機能共鳴分析手法(FRAM)とは

先日SS2020でFRAMという手法のことが出てきたので、気になって調べてみました。

こちらを参考に。


FRAMとは

レジリエンス・エンジニアリングのモデリング手法である,FRAM(Functional Resonance Analysis Method:機能共鳴分析手法)

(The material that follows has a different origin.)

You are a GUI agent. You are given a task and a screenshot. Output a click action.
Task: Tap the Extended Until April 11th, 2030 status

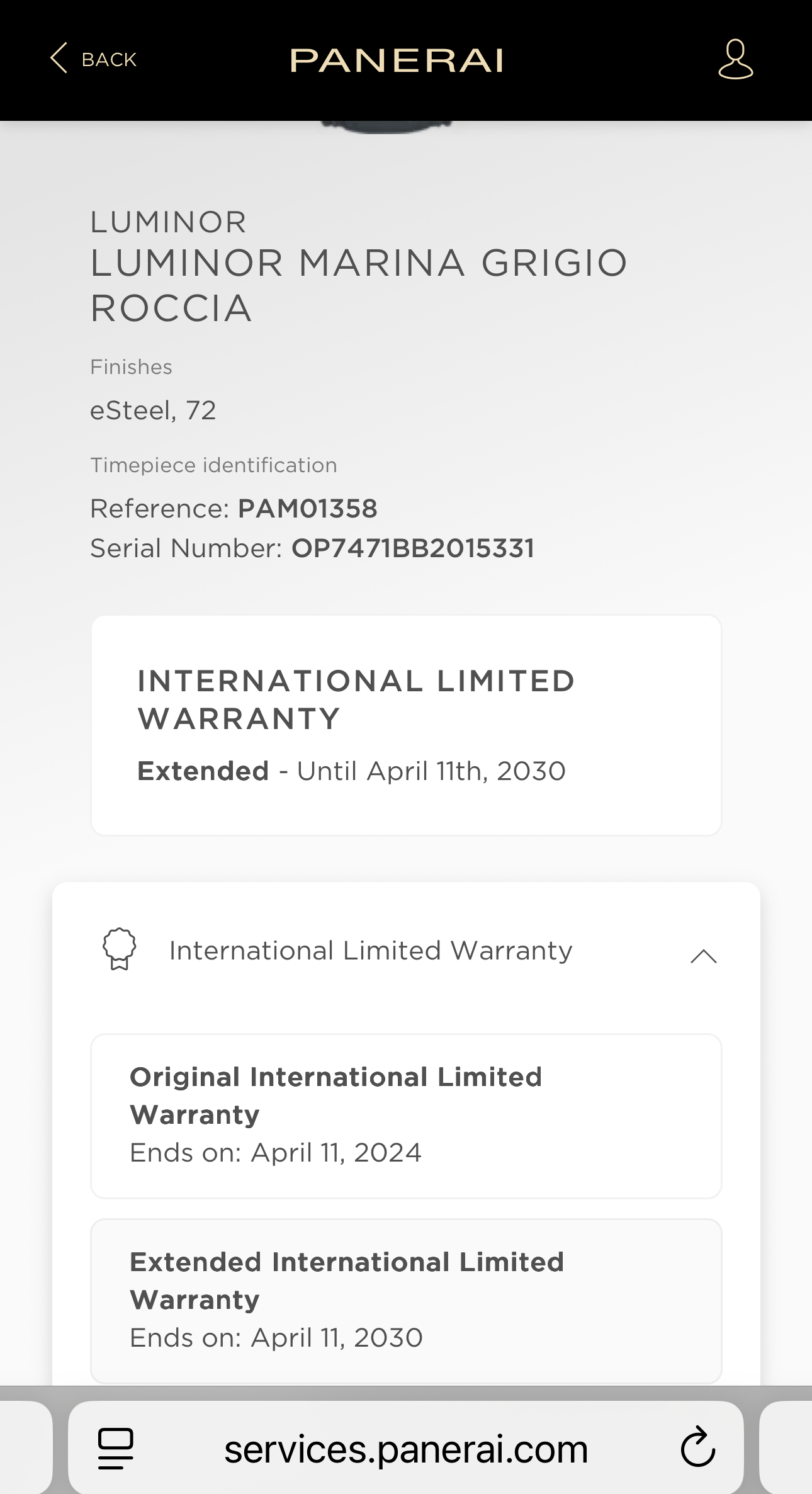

レジリエンスエンジニアリングの分野の手法なのですね。そのモデリング手法。略は、Functional Resonance Analysis Methodから。Resonanceは反響とか共振とかなので、共鳴と訳されているのですね。たまに無理やり語呂を合わせようとした手法名がありますが、これは普通ですね。


機能共鳴とは

機能共鳴とは,複数の機能が相互にインタラクションした結果外乱に柔軟に対応する一方で,逆にエスカレーションなどを起こし,安全を脅かすことを指す

相互に関係する複雑なシステムにおいて、意図せず悪いことが起きてしまうようなことですかね。共振による事故というとタコマナローズ橋が思い出されてしまうのは土木出身の性ですが、実は原因は共振じゃなかったみたいですね。


FRAMの特徴とは

FRAM における安全分析とは,複数の機能が互いにどのようにインタラクションするのかを明らかにし,その関係性の中に安全にかかわるシステムの長所や短所を見出すこと

共鳴関係の中で、システムの弱点等を見出すということですね。これでもまだちょっとわかりません。

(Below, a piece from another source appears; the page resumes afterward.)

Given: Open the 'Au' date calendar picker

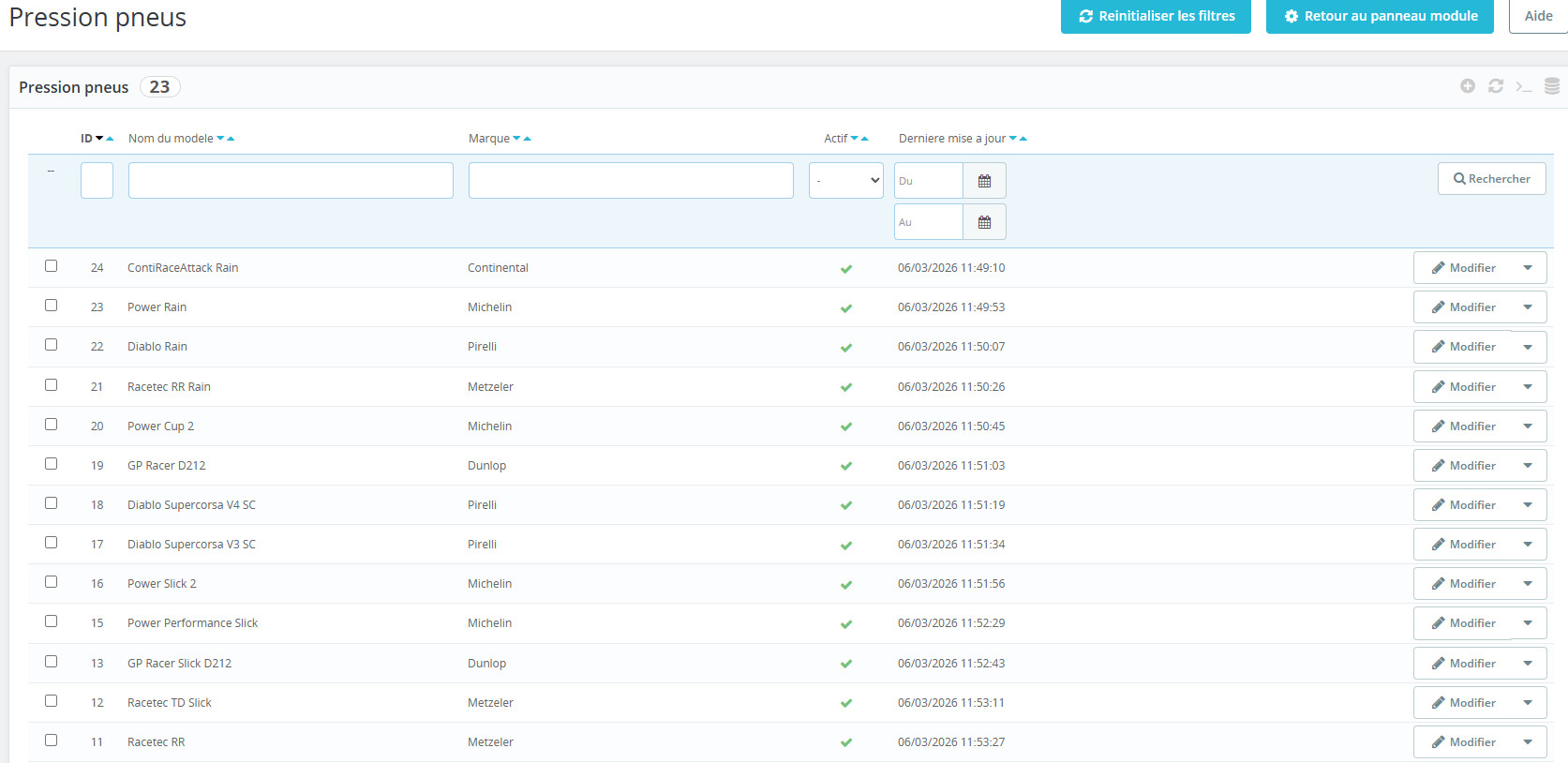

FRAM はシステムの失敗事象を何ら定義せずに分析を行うことに大きな特徴がある

これは面白いですね。やっぱりFTAとかの考え方に慣れていると安全は何か、危険事象は何か、ということから始めたくなるのですが、FRAMは違うようです。かといって、FMEAとはまた違うんでしょうね。

FTAやSTAMP/STPAを引き合いに出し、

これらの技術は,物事の「失敗」に着目するものである

と言っています。失敗に着目せずどうやって安全を解析するんでしょう。

分析がボトムアップに行われる
FRAM は,まず個々の機能の詳細な定義から始め,分析の結果として全体ネットワークがモデル化され,システムの成功要因が導出される

大きな違いはボトムアップ、というところみたいですね。

個別のコンポーネントやデータではなく,統合的な視点でネットワークトポロジーに着目する

ここが共鳴と言っているルーツでしょうか。トポロジに着目する、ですって。解析例も書かれているのですが、これをシステマチックにできるのかというのがまだよくわかっていません。モデル検証的なのができれば、かなり有用な手法になりそうですが。


機能の6要素

SSでも言及がありましたが、これが素人目にはとても特徴的に見えました。入力/前提/制御/資源/時間/出力の6要素です。ラルフチャートより使い勝手がいい場面がありそう。


FRAMの解析内容

姿勢制御機能と姿勢レート測定機能がインタラクションするという関係性をFRAM により分析する場合,やり取りされるデータの変化よりも,機能そのものの変化に着目する

機能自体が変化する、という考え方なんですね。ちょっとその発想はなかったです。静的なモデルではなく動的なモデルとして描く?でも確かに車とかでも複数のECUがそれぞれ状態をもって相互に関わり合ってふるまいを実現しているので、近い話なのかもしれないです。逆に静的なモデルで考えることにそもそも限界があった?


ちょっとこの論文だけでは完全には理解できませんでした。もう少し調べます。